北仲通北地区の土地利用は、再開発施設を配置するA—1〜A—4地区(合計3・2ha)、B—1〜B—3地区(合計2・9ha)、C地区(1・7ha)に区分。さらに、3カ所の公園や4カ所の広場、幅員14m・延長340mの区画道路などを配置する計画。
土地区画整理事業は、再開発の実現に向けた第一歩として、まず道路や公園などの公共基盤施設の整備と、敷地を整序するために実施する。
08年1月に仮換地指定を受け、土地区画整理組合が基盤施設の整備に順次着手。11年度までに事業を完了させ、換地処分をする計画。
区画整理事業の進展を踏まえ、各地権者が再開発施設を段階的に建設する。
再開発事業では、大和地所が事業主体となる「A—1地区(11階建ての商業・オフィス棟)」と「A—2地区(42階建ての住宅棟と6階建ての商業棟)」、森ビルとユニエツクス、共益地所が整備する「A—3地区(6階建ての商業・業務棟)」と「A—4地区(52階建ての住宅・ホテル商業棟)」にそれぞれ10 年度までに着工・完成させる計画。5施設で延べ床面積約26万0540平方mの施設を想定している。住戸数はA—2地区520戸、A—4地区730戸の合計1250戸。駐車場を各ビルの地下部分と、A—1地区ビルとA—2地区のタワー内部(機械式駐車場)に配置し、A地区全体で約1390台を収容する。
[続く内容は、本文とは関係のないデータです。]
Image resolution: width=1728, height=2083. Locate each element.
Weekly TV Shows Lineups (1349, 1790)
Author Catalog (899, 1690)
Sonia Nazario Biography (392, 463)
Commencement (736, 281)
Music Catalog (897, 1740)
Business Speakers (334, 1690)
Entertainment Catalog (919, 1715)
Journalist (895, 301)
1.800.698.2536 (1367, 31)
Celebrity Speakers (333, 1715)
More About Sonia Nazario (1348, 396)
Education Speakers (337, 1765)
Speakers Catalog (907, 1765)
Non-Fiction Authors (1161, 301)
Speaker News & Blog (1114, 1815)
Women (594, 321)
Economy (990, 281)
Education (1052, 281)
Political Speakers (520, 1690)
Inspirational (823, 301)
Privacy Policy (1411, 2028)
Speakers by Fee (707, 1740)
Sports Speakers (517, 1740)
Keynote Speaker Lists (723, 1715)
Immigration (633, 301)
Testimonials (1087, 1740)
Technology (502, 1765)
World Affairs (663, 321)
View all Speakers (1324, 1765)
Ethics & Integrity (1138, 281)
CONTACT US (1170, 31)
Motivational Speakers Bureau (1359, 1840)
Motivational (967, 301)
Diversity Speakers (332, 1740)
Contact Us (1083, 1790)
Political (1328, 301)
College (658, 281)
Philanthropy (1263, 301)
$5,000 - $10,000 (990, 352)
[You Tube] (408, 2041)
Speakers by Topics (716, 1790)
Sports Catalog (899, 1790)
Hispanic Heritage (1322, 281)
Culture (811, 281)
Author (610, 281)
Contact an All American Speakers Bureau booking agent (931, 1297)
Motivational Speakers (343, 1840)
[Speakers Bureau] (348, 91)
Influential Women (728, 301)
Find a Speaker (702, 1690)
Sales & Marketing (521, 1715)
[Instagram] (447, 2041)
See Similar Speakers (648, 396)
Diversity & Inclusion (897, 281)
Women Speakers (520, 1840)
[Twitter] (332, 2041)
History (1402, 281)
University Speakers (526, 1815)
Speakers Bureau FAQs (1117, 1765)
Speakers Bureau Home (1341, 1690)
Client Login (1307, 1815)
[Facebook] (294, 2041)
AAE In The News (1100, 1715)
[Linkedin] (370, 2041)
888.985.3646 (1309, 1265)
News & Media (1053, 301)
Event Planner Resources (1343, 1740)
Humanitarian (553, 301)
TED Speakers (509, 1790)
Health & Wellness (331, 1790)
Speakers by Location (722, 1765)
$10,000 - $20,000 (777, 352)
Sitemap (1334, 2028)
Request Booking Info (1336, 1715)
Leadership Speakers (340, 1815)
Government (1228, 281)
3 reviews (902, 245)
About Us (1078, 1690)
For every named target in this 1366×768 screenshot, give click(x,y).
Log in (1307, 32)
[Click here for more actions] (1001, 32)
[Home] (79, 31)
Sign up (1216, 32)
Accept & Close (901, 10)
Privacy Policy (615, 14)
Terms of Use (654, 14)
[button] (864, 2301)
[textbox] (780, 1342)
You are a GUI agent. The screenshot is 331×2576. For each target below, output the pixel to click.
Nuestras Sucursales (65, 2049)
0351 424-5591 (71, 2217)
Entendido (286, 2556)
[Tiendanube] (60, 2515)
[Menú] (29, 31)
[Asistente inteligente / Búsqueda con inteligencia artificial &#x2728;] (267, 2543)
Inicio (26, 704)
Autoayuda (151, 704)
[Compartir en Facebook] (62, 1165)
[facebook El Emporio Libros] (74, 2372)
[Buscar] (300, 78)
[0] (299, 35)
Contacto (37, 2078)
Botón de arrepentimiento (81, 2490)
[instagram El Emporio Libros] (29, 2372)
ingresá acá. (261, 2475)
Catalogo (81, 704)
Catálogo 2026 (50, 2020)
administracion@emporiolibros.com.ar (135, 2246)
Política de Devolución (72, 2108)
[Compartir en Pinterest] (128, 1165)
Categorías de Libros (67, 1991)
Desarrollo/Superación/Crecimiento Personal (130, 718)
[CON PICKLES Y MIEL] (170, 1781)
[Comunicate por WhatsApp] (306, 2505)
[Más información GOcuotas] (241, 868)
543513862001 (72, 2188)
また、URが「B—3地区(都心型住宅)」に既存居住者向けの住宅を11年度までに整備する。
その後、第2段階として日新が「B—1地区(オフィス、オフィス・都心型住宅)」、URが「B—2地区(オフィス・都心型住宅)」の解体・再開発ビル建設に着手し、14年以降に事業全体を完成させる。
地区内の歴史的建造物や土木遺構については、旧帝蚕倉庫3棟のうち1棟(C倉庫)を曳き屋して保存・活用、旧帝蚕倉庫本社ビルを現在地で保全・活用する。歴史的な護岸も整備し復元する。いずれも再開発ビル建設に先立って施工。曳き屋を約半年間、護岸整備を約10カ月間の工期で実施する。
今後、区画整理事業の進展などを踏まえ、各街区ごと設計者や施工者の選定作業を進めていく。
このプロジェクトについて、私は別のブログで全面保存を主張してきたのですが、結果的に保存されるのはごく一部の建造物に留まる残念な結果となりました。しかし、再開発に先立って文化的活動を展開、再開発地区の建造物への関心を高めたプロジェクトであり、歴史的建造物の開発的活用手法として評価することができると思います。少なくとも、北仲BRICK&北仲WHITEとしての短期間の活用がなければ、再開発時の保存も形だけのものとなりかねなかったわけですし、保存への関心も喚起することはできなかったと思います。